2015-08-15



Enhanced Privacy with Mozilla’s Upcoming Stealth Mode.

The company is testing enhancements to private browsing in Firefox designed to block website elements that could be used by third parties to track browsing behavior across sites. Mozilla is testing a new private browsing mode in Firefox that doesn’t just keep no trace of your porn browsing habits on your machine but that also blocks online services that could track you while you’re surfing the web. That’s not unlike what plug-ins like Ghostery and the EFF’s Privacy Badger can do for you, but Firefox now combines that with its own incognito mode. You can say goodbye to those embarrassing moments when your boss calls you into his office saying that he can easily see what you’re doing in that incognito mode. This new experimental feature is now available in the Firefox Developer Edition for Windows, Mac and Linux, as well as the Firefox Aurora channel on Android. “Our hypothesis is that when you open a Private Browsing window in Firefox you’re sending a signal that you want more control over your privacy than current private browsing experiences actually provide,” the Firefox team writes today.

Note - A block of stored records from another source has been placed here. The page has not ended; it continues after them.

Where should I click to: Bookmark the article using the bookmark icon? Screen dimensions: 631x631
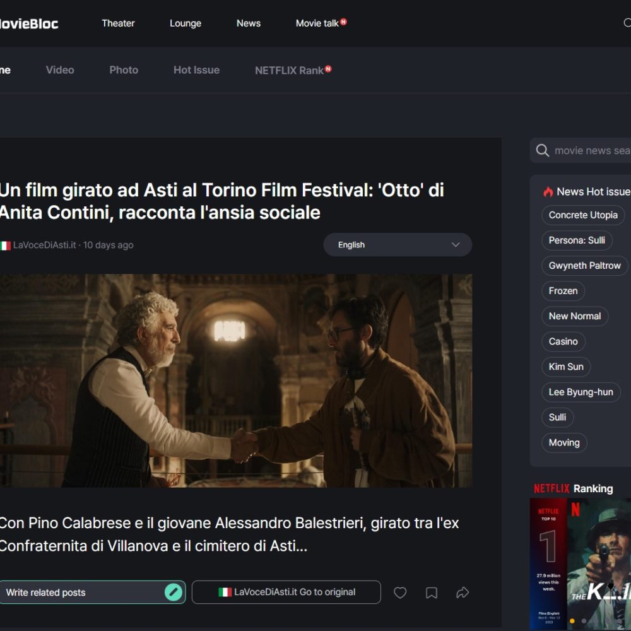[432, 593]
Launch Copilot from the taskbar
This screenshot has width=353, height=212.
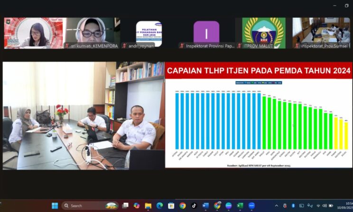[x=137, y=205]
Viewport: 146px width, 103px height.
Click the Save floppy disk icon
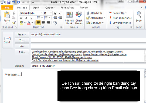(9, 2)
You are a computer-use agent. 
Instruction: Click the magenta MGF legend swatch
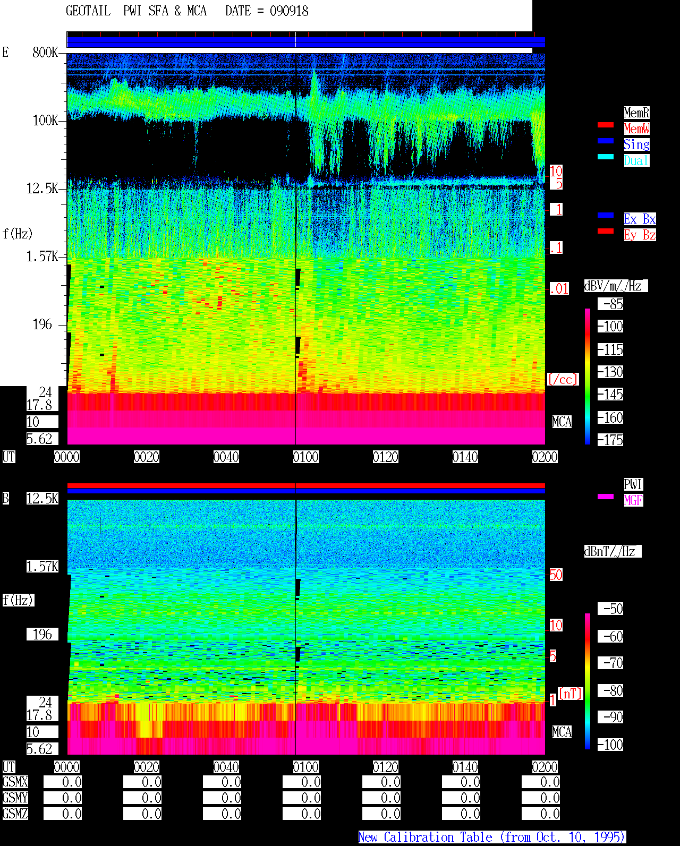tap(606, 497)

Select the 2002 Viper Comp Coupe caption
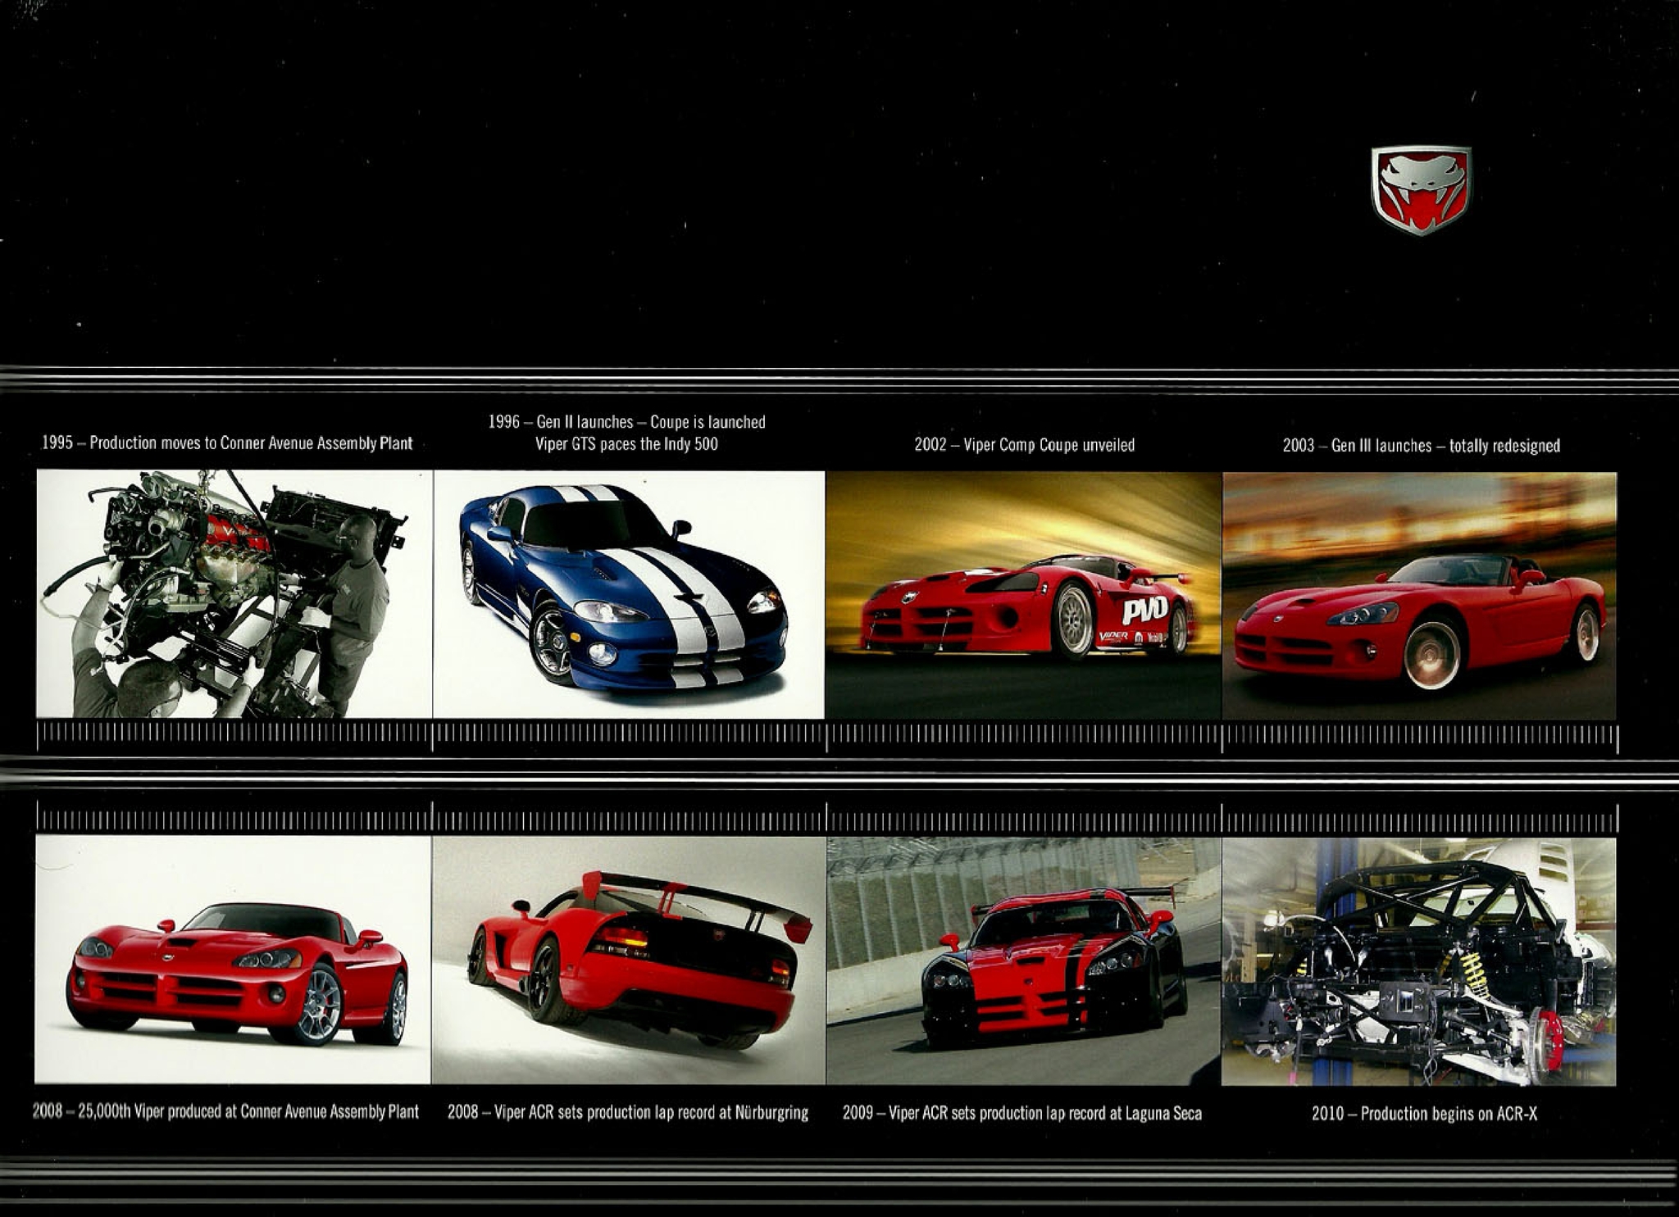1024,445
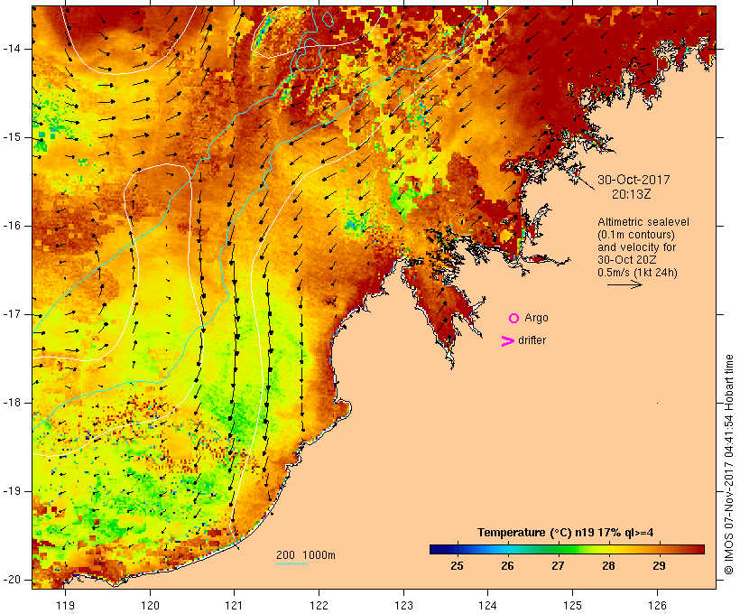The width and height of the screenshot is (740, 614).
Task: Click the 20:13Z time label
Action: [632, 194]
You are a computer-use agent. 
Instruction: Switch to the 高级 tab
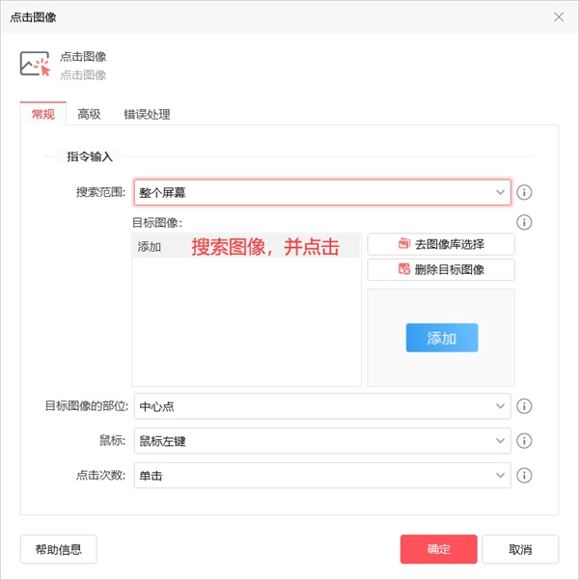click(x=89, y=114)
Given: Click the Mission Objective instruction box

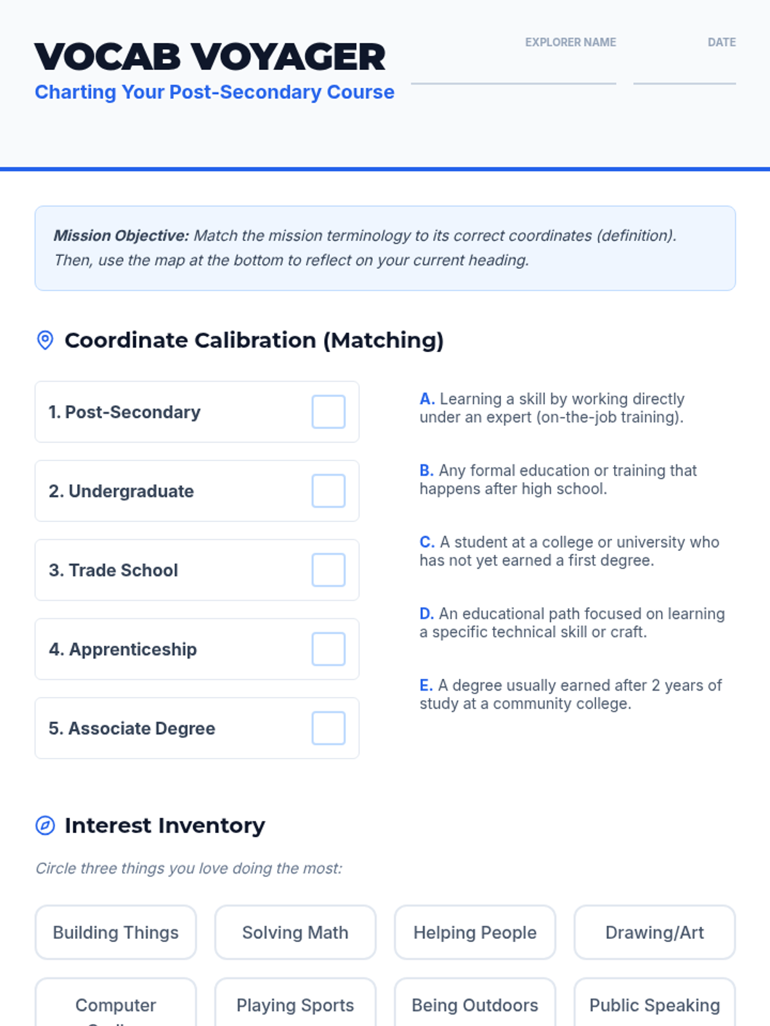Looking at the screenshot, I should click(x=385, y=248).
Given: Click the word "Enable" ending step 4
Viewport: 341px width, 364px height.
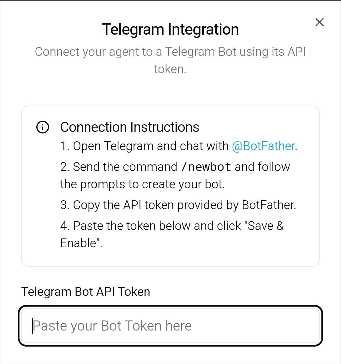Looking at the screenshot, I should pyautogui.click(x=78, y=243).

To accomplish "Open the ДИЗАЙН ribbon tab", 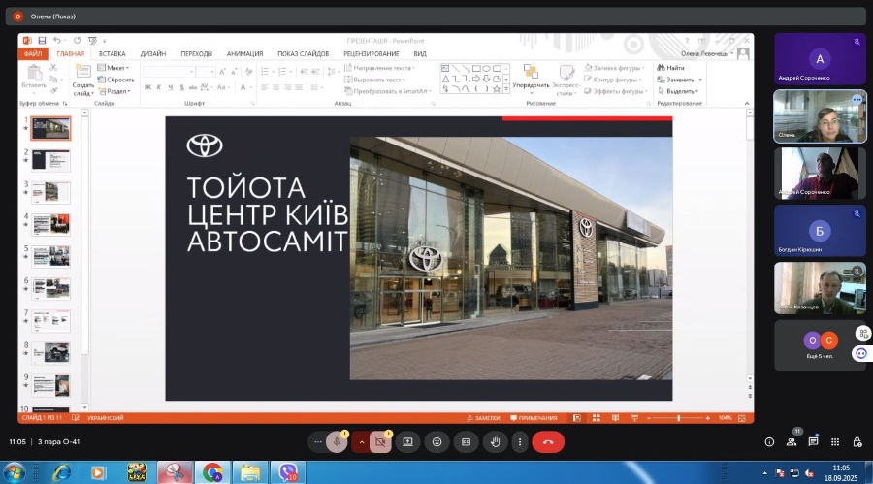I will click(152, 54).
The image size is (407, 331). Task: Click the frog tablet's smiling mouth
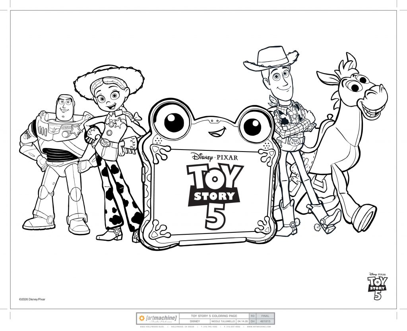coord(217,132)
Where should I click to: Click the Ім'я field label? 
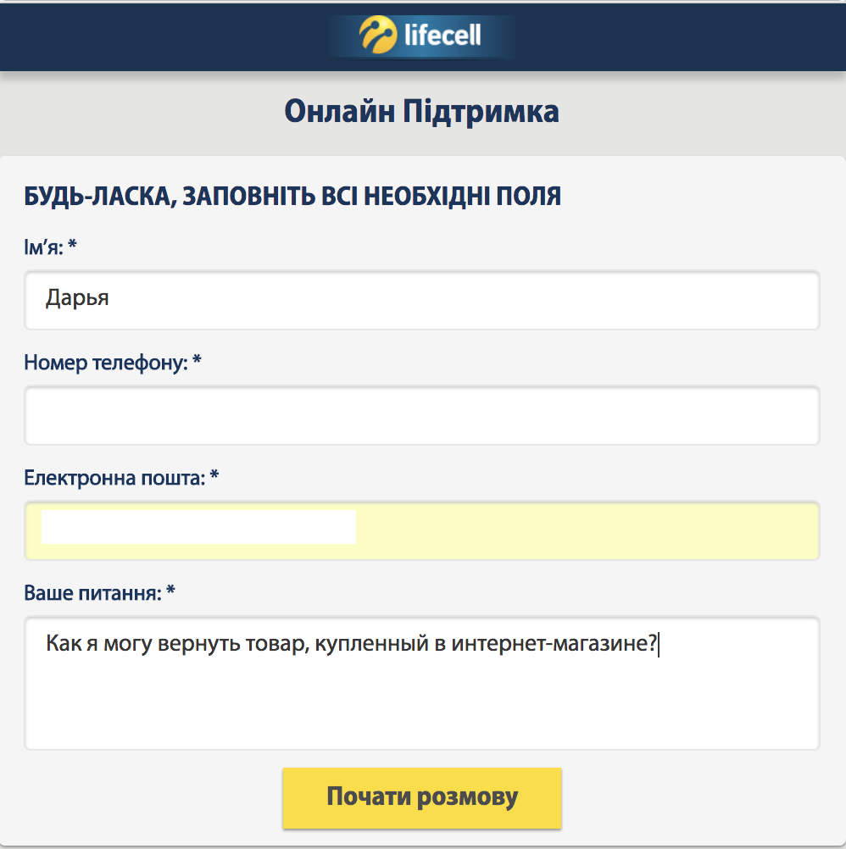[x=44, y=247]
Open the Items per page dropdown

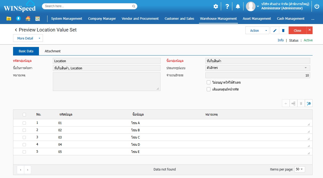point(300,169)
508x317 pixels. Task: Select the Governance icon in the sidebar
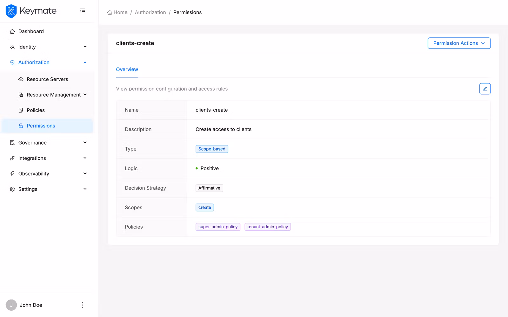[12, 142]
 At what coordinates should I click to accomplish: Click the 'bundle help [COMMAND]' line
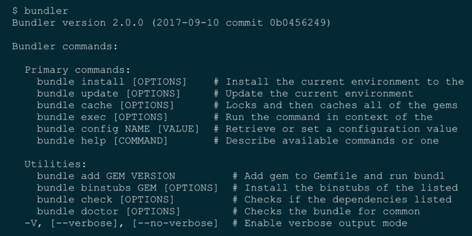click(x=102, y=141)
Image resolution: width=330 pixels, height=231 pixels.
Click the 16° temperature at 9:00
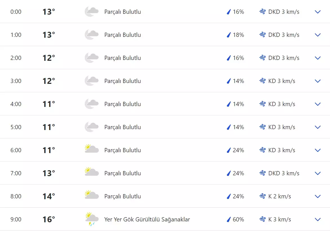coord(49,219)
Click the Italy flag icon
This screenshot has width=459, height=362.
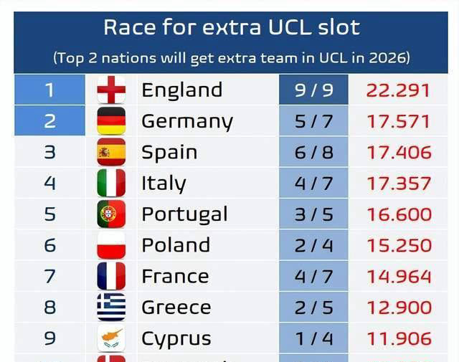[111, 183]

Mozilla states the feature will make sure that all content that tries to profile an user will be automatically blocked such as analytics, social and other services that might be collecting data without your knowledge. “All major browsers offer some form of experience that is labeled ‘private’ but this is typically intended to solve the ‘local’ privacy case, namely preventing others on a shared computer from seeing traces of your online activity. This is a useful solution for many users, but we’re experimenting with ways to offer you even more control when they open Private windows,” the browser developer writes on its blog. To this extent, wouldn’t you like a true private browsing experience for those times in which you really don’t want anyone to pry into what you’re doing? If you’ve ever used a plug-in with this kind of functionality, you’ve probably seen sites that simply break under the unbearable pressure of not being able to track you.


Most private browsing modes today – be they Firefox’s private window, Chrome’s incognito mode, or Internet Explorer’s invisible mode – are not that private in the end. The Electronic Frontier Foundation, meanwhile, is trying to develop a new standard for the “Do Not Track” browser setting to make it more effective. Needless to say, websites couldn’t care less, and ads on those websites don’t even have the algorithm to care: they get your IP regardless of anything you would do. Electrolysis runs content in a separate process from the main browser and should make sure the browser remains responsive even when the content process isn’t.

Mozilla’s making the assumption (a safe one) that if you’ve consciously clicked in to a private window that you really, really want your privacy respected. Then again, they may have decided to throw down the gauntlet since their last collaboration attempt intended to help users avoid unwanted tracking was battered into complete uselessness. The new option that will probably soon be available in Firefox will stop ads on websites from tracking you, will hide your fingerprint, and will block add-ons that do not meet privacy requirements.